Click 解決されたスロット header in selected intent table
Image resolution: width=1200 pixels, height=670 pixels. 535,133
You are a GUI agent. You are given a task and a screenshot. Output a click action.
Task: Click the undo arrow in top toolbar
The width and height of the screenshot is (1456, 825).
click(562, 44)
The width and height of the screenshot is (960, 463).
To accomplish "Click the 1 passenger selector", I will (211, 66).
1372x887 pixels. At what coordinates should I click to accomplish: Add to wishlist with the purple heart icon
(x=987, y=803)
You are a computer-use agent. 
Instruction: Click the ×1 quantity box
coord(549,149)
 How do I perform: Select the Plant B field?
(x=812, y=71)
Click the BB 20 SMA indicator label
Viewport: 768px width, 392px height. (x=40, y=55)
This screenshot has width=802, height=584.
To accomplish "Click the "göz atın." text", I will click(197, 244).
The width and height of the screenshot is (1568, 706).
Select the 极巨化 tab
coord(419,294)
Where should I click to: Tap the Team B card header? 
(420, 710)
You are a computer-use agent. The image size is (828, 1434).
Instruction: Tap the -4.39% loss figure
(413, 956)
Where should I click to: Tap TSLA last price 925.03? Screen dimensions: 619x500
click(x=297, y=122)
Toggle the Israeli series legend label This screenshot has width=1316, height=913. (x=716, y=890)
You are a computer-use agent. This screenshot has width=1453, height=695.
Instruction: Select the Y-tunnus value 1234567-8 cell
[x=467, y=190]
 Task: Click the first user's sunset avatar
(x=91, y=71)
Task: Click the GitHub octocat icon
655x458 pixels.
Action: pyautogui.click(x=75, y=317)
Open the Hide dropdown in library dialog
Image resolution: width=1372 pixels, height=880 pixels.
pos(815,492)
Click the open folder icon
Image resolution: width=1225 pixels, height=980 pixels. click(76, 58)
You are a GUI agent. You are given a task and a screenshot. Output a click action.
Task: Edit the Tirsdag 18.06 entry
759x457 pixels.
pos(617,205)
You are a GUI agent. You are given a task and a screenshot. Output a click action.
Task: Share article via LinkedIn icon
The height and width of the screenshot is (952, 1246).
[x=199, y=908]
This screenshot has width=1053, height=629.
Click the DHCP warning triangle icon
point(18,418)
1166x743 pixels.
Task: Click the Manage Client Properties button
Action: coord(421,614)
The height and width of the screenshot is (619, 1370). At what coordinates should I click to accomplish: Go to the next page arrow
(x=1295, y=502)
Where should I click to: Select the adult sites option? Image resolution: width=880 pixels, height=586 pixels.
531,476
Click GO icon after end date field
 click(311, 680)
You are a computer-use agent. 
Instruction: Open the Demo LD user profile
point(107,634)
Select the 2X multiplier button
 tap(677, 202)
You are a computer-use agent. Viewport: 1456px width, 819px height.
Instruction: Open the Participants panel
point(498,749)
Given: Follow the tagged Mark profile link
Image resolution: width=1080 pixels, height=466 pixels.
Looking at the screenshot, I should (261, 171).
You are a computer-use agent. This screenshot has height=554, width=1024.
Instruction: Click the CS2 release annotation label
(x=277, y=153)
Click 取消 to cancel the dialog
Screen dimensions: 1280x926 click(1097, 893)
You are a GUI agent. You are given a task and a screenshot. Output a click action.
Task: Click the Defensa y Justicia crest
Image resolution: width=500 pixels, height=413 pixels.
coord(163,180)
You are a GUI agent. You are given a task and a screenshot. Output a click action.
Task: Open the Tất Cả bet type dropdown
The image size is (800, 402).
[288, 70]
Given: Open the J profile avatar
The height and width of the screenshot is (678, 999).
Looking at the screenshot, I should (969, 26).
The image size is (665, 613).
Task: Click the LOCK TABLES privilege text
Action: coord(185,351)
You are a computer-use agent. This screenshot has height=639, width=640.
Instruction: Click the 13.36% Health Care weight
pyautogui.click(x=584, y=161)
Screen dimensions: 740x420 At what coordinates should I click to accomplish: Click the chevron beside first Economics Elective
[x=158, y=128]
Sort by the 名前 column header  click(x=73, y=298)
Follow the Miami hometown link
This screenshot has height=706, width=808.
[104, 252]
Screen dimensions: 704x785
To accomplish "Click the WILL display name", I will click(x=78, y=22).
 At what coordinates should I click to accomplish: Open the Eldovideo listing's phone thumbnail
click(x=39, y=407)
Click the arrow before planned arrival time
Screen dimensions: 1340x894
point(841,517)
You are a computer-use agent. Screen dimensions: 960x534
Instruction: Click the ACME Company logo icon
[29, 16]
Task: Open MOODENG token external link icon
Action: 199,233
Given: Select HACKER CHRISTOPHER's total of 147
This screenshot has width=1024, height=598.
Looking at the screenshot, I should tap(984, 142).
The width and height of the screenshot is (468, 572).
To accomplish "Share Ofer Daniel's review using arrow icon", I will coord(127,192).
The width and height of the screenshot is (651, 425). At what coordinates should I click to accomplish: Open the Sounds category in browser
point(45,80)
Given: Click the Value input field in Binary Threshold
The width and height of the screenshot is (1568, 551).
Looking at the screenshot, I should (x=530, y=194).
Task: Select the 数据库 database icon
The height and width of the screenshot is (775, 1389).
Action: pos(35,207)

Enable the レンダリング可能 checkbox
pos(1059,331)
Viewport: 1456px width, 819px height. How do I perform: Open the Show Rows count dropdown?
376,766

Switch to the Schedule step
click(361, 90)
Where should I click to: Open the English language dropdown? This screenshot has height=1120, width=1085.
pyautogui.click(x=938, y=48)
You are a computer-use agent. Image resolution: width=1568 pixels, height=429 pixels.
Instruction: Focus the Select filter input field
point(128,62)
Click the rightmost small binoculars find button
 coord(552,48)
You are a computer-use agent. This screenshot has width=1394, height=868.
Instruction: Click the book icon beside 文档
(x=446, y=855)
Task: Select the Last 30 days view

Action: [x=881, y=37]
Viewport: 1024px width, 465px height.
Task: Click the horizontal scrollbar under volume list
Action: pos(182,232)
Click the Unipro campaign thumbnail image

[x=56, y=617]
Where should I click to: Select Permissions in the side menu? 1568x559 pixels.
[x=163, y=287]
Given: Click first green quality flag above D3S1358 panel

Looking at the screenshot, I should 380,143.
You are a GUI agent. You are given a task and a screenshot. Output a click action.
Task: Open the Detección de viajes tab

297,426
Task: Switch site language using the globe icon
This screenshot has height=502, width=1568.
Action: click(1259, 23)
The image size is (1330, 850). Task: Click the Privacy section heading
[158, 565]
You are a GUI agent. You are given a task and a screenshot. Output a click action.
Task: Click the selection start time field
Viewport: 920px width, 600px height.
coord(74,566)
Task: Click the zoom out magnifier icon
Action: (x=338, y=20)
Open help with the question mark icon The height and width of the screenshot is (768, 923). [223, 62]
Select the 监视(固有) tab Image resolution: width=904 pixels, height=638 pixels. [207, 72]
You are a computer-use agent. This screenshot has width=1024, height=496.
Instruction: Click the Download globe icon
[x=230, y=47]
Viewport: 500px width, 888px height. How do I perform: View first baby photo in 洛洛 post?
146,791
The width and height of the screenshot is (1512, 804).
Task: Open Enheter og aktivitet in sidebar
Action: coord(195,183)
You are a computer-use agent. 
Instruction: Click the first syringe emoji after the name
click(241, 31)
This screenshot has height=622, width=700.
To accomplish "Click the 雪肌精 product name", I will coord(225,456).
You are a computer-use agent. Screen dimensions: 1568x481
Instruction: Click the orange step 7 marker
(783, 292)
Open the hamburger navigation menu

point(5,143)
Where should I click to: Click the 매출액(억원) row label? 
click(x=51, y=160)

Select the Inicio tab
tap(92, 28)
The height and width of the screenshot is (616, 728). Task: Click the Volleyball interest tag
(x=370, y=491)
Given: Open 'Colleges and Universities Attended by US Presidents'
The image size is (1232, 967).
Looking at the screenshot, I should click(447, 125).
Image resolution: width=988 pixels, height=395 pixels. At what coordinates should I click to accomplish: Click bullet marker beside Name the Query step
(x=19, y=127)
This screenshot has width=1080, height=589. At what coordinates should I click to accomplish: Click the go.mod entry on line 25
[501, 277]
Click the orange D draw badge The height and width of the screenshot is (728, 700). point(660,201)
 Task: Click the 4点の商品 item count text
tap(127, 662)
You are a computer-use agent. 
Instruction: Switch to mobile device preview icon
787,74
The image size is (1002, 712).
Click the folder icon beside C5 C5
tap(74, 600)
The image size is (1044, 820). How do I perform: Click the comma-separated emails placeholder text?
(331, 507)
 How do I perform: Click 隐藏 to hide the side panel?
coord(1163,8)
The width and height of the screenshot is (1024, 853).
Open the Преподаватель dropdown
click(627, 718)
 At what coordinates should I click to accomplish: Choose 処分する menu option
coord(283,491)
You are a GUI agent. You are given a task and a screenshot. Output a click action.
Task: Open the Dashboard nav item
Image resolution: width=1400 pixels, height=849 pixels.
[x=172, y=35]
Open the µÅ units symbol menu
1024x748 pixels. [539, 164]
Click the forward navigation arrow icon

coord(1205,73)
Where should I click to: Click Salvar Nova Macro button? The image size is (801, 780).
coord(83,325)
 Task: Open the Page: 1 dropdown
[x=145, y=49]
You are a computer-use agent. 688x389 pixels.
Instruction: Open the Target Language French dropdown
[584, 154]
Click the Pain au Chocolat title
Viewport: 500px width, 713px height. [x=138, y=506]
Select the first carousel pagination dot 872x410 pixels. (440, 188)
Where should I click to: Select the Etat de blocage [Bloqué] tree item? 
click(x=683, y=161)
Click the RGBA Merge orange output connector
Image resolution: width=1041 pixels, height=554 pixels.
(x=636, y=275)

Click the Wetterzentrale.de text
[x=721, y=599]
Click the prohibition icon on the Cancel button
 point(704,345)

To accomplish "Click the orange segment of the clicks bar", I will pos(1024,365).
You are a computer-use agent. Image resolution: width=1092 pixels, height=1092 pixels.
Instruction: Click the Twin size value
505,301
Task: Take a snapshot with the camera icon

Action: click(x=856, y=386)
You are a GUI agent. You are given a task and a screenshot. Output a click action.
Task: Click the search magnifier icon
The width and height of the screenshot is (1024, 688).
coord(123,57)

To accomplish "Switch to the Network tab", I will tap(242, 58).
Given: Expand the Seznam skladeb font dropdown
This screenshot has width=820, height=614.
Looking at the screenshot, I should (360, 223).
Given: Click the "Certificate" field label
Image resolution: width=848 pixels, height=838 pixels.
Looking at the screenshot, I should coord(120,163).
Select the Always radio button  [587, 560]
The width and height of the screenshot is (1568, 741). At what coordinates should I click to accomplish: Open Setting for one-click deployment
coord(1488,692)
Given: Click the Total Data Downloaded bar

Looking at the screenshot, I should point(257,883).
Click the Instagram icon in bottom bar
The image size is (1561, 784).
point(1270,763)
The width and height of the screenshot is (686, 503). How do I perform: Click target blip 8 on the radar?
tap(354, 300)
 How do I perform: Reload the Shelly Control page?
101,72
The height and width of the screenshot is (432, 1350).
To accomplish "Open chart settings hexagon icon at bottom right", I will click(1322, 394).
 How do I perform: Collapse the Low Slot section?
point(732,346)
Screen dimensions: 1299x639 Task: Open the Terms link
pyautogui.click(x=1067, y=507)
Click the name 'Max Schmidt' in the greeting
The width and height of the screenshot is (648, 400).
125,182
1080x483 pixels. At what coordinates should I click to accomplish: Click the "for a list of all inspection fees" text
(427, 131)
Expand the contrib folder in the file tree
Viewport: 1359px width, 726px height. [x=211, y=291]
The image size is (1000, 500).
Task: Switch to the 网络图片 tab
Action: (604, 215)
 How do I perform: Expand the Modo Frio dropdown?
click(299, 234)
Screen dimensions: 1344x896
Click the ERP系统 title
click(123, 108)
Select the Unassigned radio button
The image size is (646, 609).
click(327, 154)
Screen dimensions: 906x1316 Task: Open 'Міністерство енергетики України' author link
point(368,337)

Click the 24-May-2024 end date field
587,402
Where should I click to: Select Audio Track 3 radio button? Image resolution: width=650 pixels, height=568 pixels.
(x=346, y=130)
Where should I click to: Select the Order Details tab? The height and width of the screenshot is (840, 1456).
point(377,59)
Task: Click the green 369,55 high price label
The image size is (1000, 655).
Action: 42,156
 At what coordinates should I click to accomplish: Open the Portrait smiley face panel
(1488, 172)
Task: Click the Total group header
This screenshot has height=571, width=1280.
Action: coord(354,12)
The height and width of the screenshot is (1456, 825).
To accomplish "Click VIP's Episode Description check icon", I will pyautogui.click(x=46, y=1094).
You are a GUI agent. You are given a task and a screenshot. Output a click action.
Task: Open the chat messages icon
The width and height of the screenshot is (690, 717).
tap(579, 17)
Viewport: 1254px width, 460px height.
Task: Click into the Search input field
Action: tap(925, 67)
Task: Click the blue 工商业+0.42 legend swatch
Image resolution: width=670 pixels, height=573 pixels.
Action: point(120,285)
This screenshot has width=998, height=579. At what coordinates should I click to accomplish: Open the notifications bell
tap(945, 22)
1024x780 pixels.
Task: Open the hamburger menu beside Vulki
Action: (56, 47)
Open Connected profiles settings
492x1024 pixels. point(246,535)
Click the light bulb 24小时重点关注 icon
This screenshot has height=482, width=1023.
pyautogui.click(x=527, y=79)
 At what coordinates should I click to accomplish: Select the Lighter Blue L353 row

• _PROBLEM_
Report every line of the data in which "Share" appears.

• _OUTPUT BELOW_
Task: Share article via LinkedIn icon
To accomplish "Share Ofer Daniel's review using arrow icon", I will coord(127,192).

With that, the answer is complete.